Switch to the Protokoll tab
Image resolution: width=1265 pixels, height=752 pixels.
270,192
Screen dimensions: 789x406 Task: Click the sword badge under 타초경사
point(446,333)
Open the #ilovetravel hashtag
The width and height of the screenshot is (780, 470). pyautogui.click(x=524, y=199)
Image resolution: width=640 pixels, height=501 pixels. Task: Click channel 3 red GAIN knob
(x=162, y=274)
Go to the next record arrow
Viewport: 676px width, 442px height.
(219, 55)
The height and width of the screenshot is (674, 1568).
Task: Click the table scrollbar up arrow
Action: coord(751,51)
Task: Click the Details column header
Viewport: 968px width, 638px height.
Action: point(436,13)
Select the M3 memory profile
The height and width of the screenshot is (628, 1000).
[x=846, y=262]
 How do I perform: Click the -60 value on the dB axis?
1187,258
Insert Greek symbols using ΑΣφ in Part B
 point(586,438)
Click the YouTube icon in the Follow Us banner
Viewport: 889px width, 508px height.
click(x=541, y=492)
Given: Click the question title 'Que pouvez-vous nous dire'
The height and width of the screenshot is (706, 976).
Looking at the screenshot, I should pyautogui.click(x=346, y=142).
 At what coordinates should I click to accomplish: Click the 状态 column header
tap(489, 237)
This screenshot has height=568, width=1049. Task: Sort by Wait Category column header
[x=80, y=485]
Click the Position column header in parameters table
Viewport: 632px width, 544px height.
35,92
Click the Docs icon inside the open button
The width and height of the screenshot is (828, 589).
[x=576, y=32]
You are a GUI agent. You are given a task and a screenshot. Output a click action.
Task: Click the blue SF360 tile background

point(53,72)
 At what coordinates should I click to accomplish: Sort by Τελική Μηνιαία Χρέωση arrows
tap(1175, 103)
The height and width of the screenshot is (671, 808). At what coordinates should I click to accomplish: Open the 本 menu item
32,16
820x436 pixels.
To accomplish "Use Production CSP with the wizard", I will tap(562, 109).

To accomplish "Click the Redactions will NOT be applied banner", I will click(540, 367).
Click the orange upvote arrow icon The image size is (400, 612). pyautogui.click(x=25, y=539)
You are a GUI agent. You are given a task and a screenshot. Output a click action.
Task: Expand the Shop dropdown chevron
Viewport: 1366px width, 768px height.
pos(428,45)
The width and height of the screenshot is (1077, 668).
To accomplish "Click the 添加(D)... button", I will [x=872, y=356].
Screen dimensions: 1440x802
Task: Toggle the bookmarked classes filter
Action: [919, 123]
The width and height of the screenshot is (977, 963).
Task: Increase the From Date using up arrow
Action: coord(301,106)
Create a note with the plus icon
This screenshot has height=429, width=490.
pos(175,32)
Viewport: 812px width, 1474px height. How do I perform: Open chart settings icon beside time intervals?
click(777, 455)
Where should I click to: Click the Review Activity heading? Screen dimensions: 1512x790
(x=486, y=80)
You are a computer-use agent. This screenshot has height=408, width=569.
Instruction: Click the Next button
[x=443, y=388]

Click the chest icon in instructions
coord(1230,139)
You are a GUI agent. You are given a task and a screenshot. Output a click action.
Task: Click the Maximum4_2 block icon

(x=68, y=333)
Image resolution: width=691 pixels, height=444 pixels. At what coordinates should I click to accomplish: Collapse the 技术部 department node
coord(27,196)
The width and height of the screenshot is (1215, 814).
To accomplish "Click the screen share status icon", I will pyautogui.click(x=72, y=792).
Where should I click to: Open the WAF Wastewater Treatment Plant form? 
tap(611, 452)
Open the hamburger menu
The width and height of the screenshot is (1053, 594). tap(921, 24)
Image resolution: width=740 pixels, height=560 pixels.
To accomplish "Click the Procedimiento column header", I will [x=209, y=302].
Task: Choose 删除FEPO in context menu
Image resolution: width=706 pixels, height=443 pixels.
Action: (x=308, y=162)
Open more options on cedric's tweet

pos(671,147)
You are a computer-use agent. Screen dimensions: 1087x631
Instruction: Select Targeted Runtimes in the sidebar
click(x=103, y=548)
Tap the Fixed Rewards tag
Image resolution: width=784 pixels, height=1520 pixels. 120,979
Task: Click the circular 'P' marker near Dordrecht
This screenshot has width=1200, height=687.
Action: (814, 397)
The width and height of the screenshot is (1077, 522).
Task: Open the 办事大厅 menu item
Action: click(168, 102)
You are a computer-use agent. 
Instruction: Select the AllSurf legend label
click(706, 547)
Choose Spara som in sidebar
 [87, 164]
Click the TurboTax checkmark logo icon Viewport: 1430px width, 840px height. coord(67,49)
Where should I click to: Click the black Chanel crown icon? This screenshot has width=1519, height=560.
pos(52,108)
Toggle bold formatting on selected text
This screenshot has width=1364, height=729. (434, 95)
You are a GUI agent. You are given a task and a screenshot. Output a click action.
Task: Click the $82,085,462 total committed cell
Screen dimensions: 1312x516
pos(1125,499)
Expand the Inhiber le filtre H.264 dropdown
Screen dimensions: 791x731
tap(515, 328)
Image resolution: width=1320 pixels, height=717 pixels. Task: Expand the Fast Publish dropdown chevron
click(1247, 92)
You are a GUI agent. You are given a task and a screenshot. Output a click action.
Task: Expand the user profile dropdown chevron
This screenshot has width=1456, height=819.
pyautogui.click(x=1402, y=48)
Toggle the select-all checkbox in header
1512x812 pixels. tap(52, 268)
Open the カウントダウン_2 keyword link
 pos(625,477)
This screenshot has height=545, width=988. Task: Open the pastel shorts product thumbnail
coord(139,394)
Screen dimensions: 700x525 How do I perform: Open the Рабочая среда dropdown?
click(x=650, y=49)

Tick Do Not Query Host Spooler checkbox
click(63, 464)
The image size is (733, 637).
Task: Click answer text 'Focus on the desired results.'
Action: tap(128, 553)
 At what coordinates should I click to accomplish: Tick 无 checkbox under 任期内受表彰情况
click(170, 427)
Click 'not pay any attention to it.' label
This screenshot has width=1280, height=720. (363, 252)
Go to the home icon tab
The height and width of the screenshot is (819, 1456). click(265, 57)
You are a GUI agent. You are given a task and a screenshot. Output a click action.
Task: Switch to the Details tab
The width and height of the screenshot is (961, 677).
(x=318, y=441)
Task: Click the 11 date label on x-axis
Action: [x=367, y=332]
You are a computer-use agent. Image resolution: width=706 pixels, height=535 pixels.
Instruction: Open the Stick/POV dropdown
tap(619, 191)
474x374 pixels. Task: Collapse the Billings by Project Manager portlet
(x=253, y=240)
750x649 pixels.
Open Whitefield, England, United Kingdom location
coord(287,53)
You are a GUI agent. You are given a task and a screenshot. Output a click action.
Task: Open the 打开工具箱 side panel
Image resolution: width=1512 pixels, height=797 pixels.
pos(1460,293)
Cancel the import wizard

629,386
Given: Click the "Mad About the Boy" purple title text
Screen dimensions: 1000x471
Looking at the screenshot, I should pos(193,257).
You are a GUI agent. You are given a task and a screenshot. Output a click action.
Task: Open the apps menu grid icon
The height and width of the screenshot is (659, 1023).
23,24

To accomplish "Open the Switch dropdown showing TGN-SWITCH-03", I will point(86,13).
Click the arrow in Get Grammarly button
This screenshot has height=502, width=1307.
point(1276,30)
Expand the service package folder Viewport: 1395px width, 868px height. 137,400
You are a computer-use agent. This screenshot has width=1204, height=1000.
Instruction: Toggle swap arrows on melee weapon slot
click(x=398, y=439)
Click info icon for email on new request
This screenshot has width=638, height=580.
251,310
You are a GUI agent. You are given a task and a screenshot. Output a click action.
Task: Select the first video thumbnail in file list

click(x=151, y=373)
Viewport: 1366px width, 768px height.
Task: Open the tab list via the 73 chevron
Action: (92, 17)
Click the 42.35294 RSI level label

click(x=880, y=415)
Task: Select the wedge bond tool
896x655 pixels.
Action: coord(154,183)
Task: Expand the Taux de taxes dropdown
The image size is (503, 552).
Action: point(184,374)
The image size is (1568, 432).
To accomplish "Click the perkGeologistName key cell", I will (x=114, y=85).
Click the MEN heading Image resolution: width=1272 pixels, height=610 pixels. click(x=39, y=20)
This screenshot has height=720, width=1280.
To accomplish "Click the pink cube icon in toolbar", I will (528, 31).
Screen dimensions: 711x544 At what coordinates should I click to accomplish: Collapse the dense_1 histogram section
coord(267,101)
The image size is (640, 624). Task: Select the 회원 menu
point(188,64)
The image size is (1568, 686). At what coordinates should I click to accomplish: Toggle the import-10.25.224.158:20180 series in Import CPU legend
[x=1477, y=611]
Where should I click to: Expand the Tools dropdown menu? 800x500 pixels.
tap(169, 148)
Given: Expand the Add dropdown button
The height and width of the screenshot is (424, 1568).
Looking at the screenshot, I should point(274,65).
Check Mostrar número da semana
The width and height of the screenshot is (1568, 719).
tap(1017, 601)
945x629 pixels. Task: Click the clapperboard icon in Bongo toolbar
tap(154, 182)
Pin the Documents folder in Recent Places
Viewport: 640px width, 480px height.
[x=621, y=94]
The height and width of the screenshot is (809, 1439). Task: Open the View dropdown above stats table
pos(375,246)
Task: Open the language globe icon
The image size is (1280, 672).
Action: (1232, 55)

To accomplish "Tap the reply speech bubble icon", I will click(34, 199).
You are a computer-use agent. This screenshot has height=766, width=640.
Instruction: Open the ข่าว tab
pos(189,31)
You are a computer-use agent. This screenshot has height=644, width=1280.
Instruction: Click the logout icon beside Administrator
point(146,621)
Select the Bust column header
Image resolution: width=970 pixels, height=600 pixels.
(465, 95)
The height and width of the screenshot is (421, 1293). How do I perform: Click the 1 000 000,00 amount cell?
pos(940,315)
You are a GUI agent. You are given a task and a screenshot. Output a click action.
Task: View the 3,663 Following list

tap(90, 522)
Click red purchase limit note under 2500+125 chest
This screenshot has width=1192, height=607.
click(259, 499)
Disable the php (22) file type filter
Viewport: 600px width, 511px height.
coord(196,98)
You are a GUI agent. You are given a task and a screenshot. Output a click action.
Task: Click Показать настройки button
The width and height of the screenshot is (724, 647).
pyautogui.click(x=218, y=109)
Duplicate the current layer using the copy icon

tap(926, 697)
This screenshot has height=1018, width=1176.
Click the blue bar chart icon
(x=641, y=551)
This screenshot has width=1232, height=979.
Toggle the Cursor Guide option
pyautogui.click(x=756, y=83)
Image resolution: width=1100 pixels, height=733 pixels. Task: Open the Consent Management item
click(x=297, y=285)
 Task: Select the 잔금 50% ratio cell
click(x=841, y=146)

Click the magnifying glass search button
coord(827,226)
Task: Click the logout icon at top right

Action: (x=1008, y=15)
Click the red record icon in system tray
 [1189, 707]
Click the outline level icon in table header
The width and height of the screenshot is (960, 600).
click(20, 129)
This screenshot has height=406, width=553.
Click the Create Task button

— Exercise instructions —
Only one stretch is wanted, so please give again exactly the lines from the start of the data through the line containing "Go to the next record arrow", both ends included.

— Response below —
Switch to the Protokoll tab
Image resolution: width=1265 pixels, height=752 pixels.
270,192
Screen dimensions: 789x406 Task: Click the sword badge under 타초경사
point(446,333)
Open the #ilovetravel hashtag
The width and height of the screenshot is (780, 470). pyautogui.click(x=524, y=199)
Image resolution: width=640 pixels, height=501 pixels. Task: Click channel 3 red GAIN knob
(x=162, y=274)
Go to the next record arrow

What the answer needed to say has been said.